Le boulot des namers est ardu. Il faut s’assurer que la combinaison de lettres qui sort de la loterie se prononce à peu près de la même façon en français et en globish, et surtout que le nouveau mot n’existe pas déjà avec un sens scatologique ou homophobe, dans une langue lointaine mais utilisée dans un pays où l’on veut vendre. Quand ces deux conditions sont remplies, on passe au concours de beauté. Tout cela a pu être évité lors de la fusion qui a donné naissance à la BPCE ; les banques d’affaires ont fusionné aussi, comme leurs noms, et Natixis est née.

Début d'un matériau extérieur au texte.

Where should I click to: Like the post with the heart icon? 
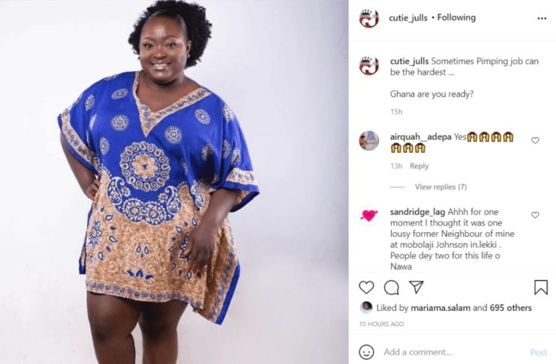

Et comme il fallait (comme il semblait falloir) à la BPCE un « véhicule coté » sur le modèle du Crédit Agricole, c’est Natixis qui fut introduite en Bourse, au sommet des cours. Une aubaine ! Mais une aubaine pour l’émetteur, s’entend. Dans les deux réseaux bancaires, les conseillers redoublaient de zèle pour placer les nouveaux titres auprès de la clientèle.
– Vous en avez de la chance, vous allez devenir riches !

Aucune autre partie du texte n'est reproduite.